Abstract: There is an ever-increasing trend in the wire & cable industry to become more sustainable. There are many different aspects of sustainability. For example, one approach has been incorporation of post-consumer recycled (PCR) plastic as a partial or complete replacement of the virgin polyethylene resins for fiber optic cable jackets. Previous work has shown that jacketing compounds based entirely on PCR feedstock are known to have wide variability in quality and can be deficient on some key properties such as long-term aging performance. The focus of this work was to evaluate performance and determine feasibility of jacket compounds based on PCR and blends with high quality virgin polyethylene resins.
Blends with virgin polyethylene resin enhanced the mechanical properties and environmental stress crack resistance (ESCR) of the PCR compound for jacket applications. The results from this study found that up to 50 weight percent PCR could be incorporated into virgin polyethylene as in the case with the enhanced resins, and the resulting compound meets most critical telecommunication jacket application requirements. Alternatively, low levels of high performance and quality polyethylene resin could be utilized in a compound of majority PCR to boost the mechanical, ESCR, and thermal aging resistance for certain applications allowing a balance of sustainability by maximizing recycled content and maintaining performance.

About the Presenter: Dr. Paul Brigandi is Application Technology Leader for Dow Packaging & Specialty Plastics Wire & Cable business in North America based in Collegeville, PA. Paul has experience in the power transmission and distribution as well as telecommunication markets focused on research and development of new insulation, jacket, conductive composites, and polymer modifier material developments. His technical expertise includes formulation and processing of polyolefins, elastomers, and polymer composites.
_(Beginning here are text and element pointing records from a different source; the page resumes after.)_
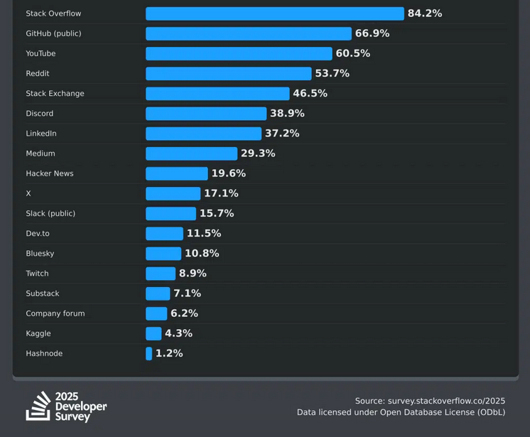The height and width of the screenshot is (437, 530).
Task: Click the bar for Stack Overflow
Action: [x=274, y=14]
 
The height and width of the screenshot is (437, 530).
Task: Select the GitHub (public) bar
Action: [x=249, y=33]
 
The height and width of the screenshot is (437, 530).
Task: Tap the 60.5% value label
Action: [x=352, y=53]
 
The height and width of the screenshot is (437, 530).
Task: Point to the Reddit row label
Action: [x=38, y=74]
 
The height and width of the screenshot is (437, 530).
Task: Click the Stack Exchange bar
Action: [x=217, y=94]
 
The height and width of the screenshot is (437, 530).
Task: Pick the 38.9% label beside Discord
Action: [x=287, y=114]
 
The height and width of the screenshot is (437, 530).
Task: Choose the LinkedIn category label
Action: [x=41, y=134]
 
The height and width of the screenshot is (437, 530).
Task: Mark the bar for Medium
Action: [x=191, y=153]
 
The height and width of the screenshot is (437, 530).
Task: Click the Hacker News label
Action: [x=50, y=173]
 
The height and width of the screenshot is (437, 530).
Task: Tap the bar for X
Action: [x=173, y=193]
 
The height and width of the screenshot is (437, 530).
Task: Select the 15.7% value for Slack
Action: [x=217, y=213]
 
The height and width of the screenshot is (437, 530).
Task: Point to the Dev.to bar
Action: [x=164, y=233]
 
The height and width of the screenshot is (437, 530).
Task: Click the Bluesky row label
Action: [x=40, y=254]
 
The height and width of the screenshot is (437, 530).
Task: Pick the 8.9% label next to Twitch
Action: [x=193, y=274]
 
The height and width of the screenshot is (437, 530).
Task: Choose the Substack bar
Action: [x=158, y=293]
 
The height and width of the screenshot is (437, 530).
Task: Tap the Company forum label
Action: [x=55, y=313]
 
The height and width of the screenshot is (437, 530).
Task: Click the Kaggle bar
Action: [x=153, y=333]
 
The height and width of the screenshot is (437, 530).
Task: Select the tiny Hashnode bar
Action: [x=149, y=353]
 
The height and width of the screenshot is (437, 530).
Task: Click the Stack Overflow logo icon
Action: [x=38, y=406]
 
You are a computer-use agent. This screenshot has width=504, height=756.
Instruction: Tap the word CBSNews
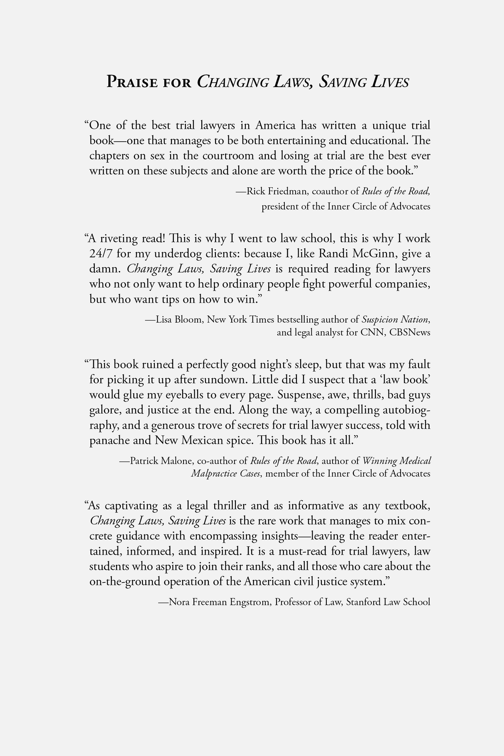pyautogui.click(x=410, y=333)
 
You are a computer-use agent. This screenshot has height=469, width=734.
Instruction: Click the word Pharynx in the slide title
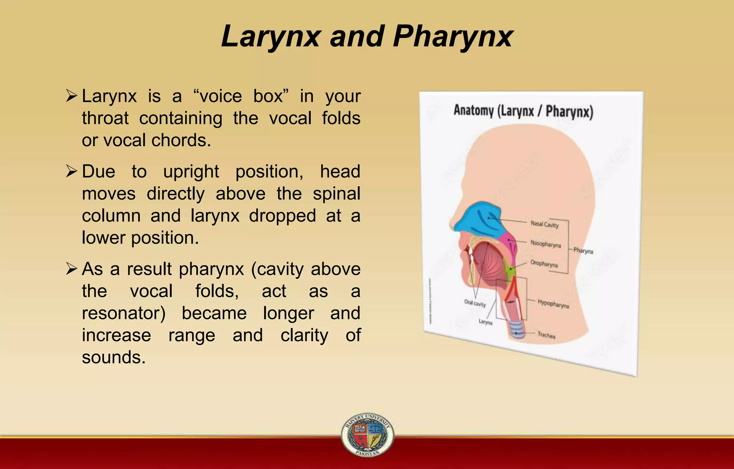point(453,37)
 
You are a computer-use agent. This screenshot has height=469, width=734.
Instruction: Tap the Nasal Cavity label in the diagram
point(544,224)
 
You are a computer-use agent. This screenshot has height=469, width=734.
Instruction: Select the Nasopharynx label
point(545,244)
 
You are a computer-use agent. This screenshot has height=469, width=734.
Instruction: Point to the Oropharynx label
point(544,264)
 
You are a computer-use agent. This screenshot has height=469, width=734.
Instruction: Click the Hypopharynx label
point(553,304)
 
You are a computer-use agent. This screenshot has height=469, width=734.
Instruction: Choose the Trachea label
point(546,335)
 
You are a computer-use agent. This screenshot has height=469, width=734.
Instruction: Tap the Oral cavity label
point(475,303)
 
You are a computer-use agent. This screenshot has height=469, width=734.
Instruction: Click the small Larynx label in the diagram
point(486,322)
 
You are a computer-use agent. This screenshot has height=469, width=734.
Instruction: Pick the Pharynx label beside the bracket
point(583,251)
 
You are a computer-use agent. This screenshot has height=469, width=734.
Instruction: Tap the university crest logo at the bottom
point(367,434)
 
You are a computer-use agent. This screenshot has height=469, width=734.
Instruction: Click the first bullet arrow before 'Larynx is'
point(72,96)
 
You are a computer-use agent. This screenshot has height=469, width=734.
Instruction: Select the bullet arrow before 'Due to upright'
point(72,171)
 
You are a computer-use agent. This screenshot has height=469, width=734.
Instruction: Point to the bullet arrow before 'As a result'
point(72,269)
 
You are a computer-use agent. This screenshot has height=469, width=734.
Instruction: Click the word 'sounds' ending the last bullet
point(114,357)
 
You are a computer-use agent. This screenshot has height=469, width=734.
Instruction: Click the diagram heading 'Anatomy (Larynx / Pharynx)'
point(523,111)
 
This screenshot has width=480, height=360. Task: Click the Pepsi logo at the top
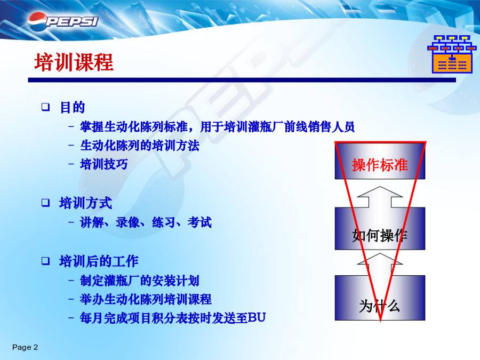63,21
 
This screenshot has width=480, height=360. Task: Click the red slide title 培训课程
74,62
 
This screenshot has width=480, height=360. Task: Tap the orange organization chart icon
452,54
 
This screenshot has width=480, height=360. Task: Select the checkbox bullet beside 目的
46,107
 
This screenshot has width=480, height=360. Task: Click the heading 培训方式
86,203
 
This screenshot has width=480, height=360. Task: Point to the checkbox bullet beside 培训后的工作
46,261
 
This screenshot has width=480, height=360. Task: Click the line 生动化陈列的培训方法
140,146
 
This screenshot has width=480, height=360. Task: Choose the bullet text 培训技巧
104,164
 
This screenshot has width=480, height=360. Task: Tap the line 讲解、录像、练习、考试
146,222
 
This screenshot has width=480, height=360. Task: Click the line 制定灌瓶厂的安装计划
140,281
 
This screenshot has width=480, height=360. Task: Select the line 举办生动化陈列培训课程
146,299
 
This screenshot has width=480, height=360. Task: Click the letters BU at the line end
257,318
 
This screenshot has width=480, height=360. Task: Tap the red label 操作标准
380,165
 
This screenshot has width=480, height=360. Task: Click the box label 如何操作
380,235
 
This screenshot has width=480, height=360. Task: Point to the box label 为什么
380,306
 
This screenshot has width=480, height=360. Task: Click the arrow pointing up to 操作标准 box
380,197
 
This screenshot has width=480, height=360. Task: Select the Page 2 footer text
25,347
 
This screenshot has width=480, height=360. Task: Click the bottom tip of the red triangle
380,322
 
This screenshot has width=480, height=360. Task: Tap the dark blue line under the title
242,80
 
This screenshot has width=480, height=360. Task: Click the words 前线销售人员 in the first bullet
319,127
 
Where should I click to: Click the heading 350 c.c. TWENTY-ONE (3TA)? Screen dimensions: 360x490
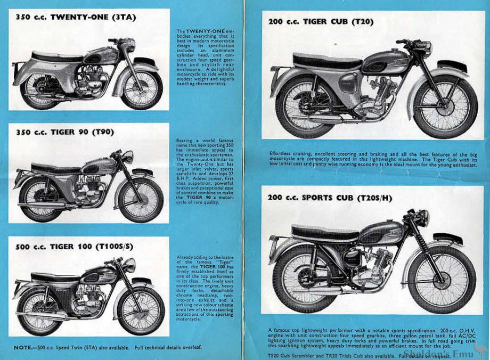pyautogui.click(x=76, y=17)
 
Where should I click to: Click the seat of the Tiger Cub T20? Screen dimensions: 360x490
pyautogui.click(x=320, y=60)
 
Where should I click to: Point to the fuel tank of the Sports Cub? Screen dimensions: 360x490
pyautogui.click(x=379, y=233)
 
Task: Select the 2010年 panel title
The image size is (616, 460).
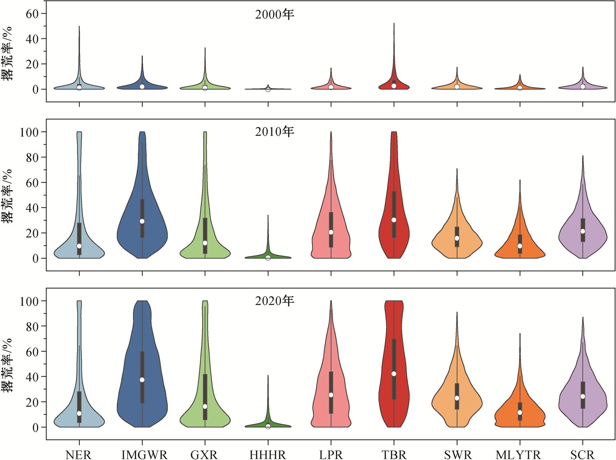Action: (x=275, y=132)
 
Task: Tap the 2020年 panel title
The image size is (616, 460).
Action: (x=275, y=301)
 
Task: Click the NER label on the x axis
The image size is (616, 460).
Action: (x=79, y=455)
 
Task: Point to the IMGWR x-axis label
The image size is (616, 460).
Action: (x=144, y=455)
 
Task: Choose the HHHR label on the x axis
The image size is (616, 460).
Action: (x=267, y=455)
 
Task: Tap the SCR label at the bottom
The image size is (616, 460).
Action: (x=582, y=455)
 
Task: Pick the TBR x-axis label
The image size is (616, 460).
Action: (x=394, y=455)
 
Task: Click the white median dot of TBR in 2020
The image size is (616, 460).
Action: (x=394, y=374)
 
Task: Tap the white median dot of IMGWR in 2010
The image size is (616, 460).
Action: (x=142, y=221)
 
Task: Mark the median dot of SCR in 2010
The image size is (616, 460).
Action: (x=582, y=231)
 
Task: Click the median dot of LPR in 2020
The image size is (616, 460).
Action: (x=331, y=395)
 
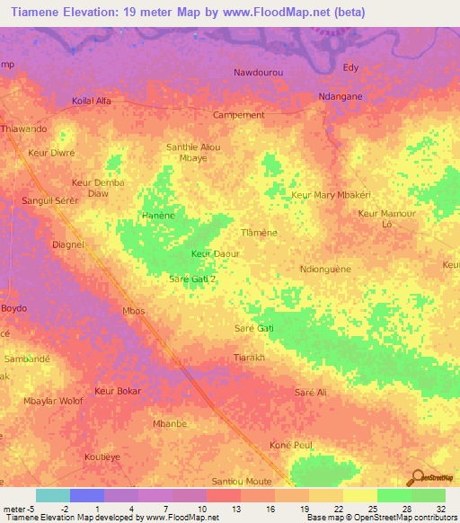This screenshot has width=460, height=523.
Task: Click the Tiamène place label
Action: click(258, 232)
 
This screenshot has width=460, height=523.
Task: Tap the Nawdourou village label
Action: click(259, 72)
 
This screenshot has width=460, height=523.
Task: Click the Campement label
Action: click(239, 115)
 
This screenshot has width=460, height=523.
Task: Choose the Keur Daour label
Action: click(216, 254)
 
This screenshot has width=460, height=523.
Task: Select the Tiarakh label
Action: click(249, 357)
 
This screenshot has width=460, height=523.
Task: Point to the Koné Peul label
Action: click(291, 445)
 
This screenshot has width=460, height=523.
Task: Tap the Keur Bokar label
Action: click(118, 392)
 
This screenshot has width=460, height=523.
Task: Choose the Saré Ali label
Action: click(311, 394)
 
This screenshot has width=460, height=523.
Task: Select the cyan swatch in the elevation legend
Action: click(52, 495)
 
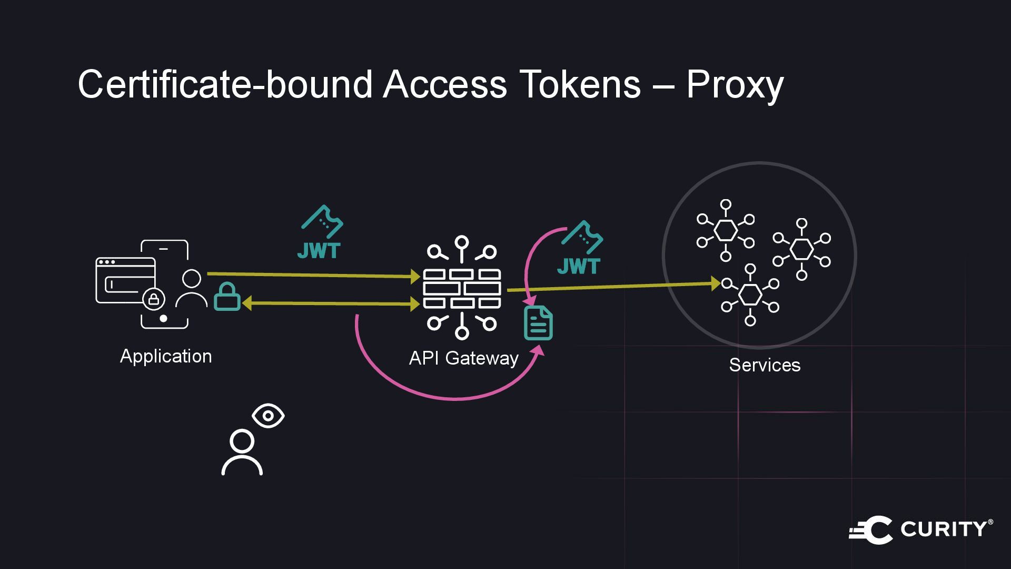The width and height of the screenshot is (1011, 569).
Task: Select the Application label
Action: coord(166,356)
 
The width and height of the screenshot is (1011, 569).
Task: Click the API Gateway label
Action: coord(463,358)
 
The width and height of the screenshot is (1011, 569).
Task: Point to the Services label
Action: coord(765,365)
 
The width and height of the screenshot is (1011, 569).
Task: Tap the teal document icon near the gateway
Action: coord(538,323)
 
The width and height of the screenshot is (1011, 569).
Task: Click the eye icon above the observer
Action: coord(268,416)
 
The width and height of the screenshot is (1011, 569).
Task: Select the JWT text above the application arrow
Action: coord(319,251)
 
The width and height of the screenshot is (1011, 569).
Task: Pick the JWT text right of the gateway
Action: coord(579,267)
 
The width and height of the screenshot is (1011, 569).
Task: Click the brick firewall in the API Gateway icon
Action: coord(462,289)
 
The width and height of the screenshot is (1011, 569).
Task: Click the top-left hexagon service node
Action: coord(726,230)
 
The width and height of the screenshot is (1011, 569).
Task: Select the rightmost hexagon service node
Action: coord(801,249)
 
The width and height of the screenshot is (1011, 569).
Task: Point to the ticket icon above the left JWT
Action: coord(322,221)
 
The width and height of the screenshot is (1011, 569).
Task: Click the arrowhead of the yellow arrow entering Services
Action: coord(716,283)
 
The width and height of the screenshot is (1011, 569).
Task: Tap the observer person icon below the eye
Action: coord(242,453)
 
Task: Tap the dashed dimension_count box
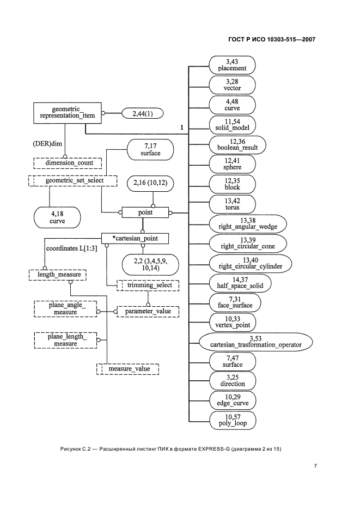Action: coord(65,162)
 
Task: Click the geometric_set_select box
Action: coord(65,180)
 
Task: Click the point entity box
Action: coord(145,212)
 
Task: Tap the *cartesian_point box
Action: coord(135,239)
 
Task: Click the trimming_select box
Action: coord(149,285)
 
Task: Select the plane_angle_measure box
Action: coord(65,310)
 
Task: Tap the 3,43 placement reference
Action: coord(232,66)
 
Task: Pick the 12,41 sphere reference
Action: coord(232,164)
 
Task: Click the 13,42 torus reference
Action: coord(232,204)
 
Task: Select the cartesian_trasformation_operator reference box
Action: coord(255,342)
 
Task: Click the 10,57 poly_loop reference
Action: coord(232,420)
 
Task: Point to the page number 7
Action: coord(315,466)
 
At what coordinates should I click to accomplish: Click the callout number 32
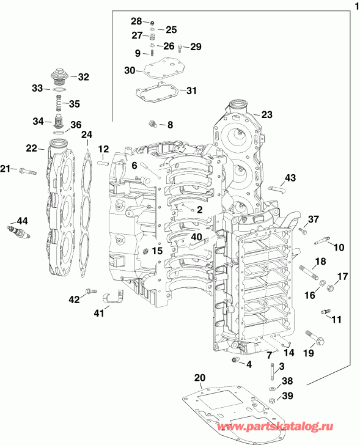[83, 77]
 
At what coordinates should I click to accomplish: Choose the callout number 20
[200, 377]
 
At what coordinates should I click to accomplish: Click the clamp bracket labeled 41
[113, 296]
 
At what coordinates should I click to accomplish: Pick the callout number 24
[87, 134]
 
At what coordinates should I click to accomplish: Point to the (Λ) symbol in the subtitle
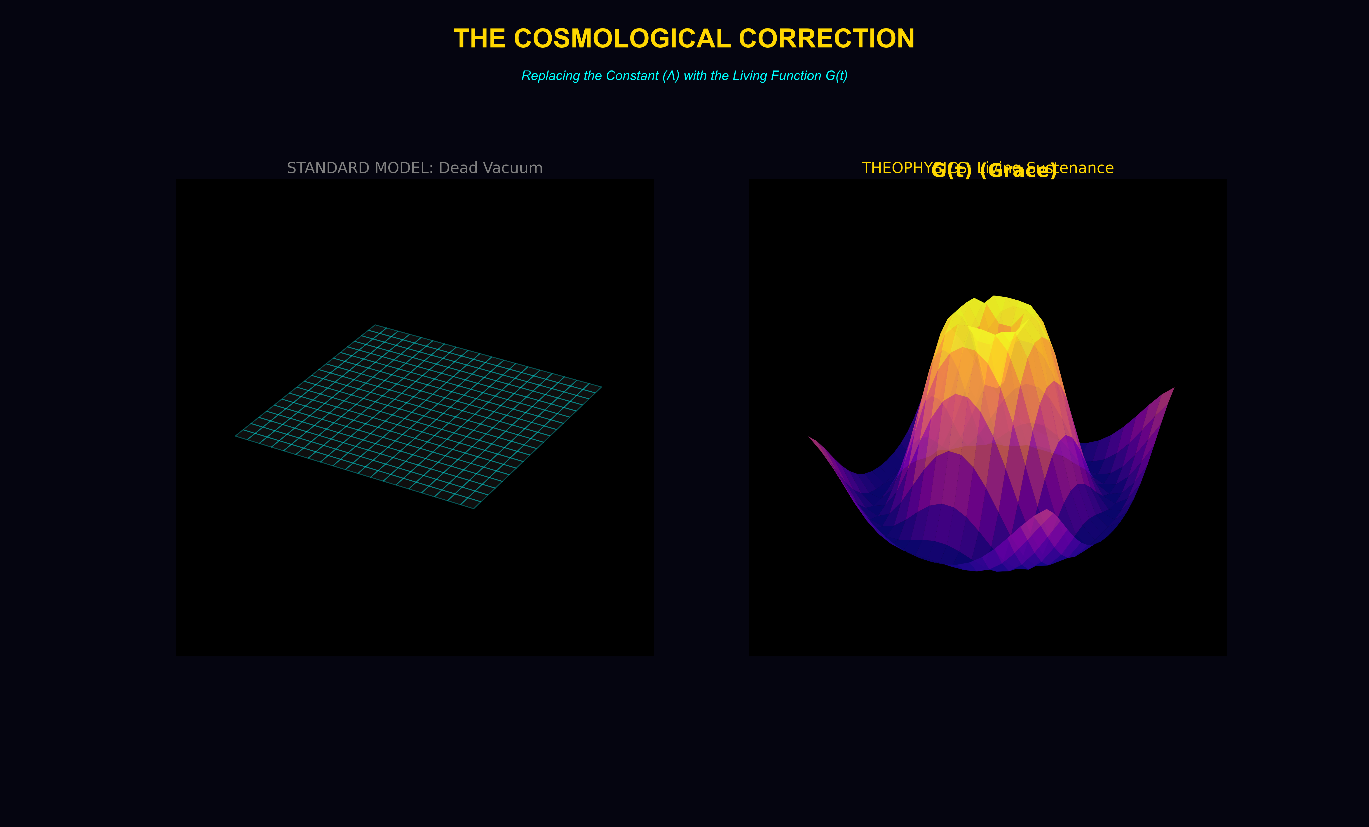pyautogui.click(x=671, y=76)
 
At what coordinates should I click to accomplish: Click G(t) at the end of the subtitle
pyautogui.click(x=836, y=76)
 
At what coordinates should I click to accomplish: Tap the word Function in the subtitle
pyautogui.click(x=795, y=76)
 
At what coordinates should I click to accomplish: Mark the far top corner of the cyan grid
pyautogui.click(x=376, y=325)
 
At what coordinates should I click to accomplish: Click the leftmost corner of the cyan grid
pyautogui.click(x=236, y=436)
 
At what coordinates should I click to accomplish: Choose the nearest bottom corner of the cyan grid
pyautogui.click(x=474, y=508)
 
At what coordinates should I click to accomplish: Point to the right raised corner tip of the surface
pyautogui.click(x=1173, y=388)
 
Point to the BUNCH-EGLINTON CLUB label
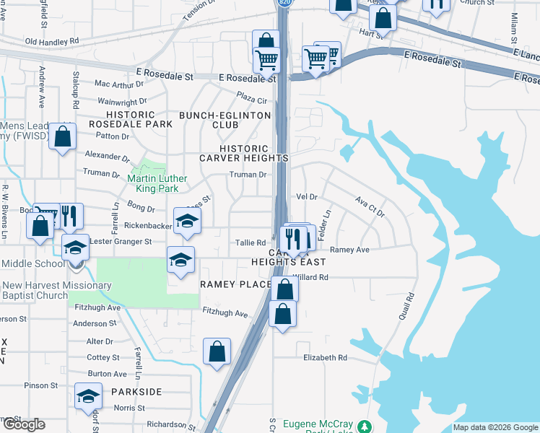225,120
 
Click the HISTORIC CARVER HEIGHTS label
244,153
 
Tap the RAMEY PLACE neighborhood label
235,284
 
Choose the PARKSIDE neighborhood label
136,391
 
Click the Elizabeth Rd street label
325,358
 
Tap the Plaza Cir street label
253,97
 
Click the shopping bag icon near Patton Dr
63,136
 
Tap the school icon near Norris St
88,396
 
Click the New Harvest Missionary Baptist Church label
56,291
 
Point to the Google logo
23,424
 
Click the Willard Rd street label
312,277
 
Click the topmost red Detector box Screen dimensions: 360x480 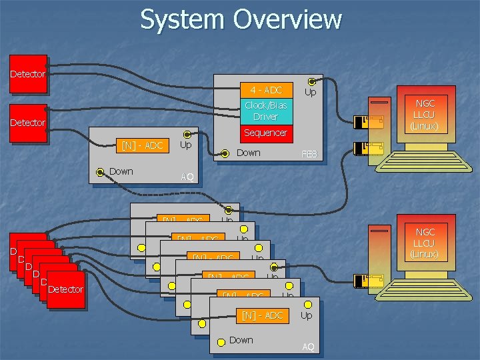(28, 73)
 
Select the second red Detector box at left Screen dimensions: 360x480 (28, 123)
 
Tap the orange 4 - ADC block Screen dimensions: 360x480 (266, 90)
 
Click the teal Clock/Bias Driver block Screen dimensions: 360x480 (266, 111)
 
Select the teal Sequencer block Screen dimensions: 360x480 (266, 133)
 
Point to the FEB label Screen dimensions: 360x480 (310, 154)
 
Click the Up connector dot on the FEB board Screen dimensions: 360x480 (311, 81)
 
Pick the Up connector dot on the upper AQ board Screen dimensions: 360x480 (187, 135)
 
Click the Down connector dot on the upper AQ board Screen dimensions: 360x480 (99, 172)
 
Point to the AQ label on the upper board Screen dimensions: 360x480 (187, 177)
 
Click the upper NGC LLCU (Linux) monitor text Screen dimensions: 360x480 (425, 114)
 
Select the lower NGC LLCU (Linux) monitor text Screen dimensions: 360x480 (425, 243)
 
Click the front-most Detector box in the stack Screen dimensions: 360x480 (65, 289)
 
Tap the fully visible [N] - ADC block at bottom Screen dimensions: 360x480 (263, 315)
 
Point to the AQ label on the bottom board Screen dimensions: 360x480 (308, 347)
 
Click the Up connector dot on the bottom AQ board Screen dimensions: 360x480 (306, 303)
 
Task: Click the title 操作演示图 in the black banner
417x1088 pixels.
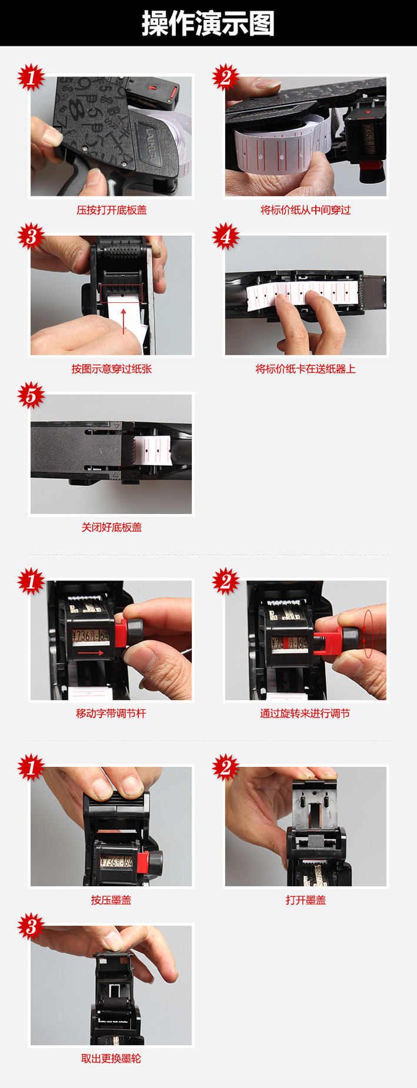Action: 208,24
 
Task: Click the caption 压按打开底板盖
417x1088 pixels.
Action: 112,210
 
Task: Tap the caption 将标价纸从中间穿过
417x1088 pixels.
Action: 306,210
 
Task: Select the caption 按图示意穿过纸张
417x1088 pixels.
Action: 112,369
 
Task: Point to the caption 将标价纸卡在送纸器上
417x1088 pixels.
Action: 306,369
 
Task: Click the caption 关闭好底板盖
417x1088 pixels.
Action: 112,527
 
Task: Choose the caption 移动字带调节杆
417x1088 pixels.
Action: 111,713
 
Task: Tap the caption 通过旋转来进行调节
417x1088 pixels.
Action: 305,713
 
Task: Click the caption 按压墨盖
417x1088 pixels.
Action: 111,900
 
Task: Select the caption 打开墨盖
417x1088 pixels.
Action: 306,900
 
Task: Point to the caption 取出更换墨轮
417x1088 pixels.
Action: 111,1058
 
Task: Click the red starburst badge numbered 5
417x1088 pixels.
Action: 31,395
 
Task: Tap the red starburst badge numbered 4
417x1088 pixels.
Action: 226,236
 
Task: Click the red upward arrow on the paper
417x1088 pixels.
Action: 124,321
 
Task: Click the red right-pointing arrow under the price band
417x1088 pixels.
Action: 91,652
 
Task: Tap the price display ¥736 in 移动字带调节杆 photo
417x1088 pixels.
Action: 91,636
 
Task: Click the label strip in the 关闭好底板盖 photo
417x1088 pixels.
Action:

Paul is active in several industry organizations including Insulated Conductors Committee, Communications Cable and Connectivity Association, and Fiber Broadband Association technical committees. He also serves as 1st Vice President and on the Board of Directors of the Society of Plastics Engineers Palisades-MidAtlantic Section. Paul earned a Ph.D. in Polymer Science and Engineering from Lehigh University and a B.S. in Chemical Engineering from the University of Delaware. He is also an active Adjunct Professor at Lehigh University in the Material Science & Engineering department.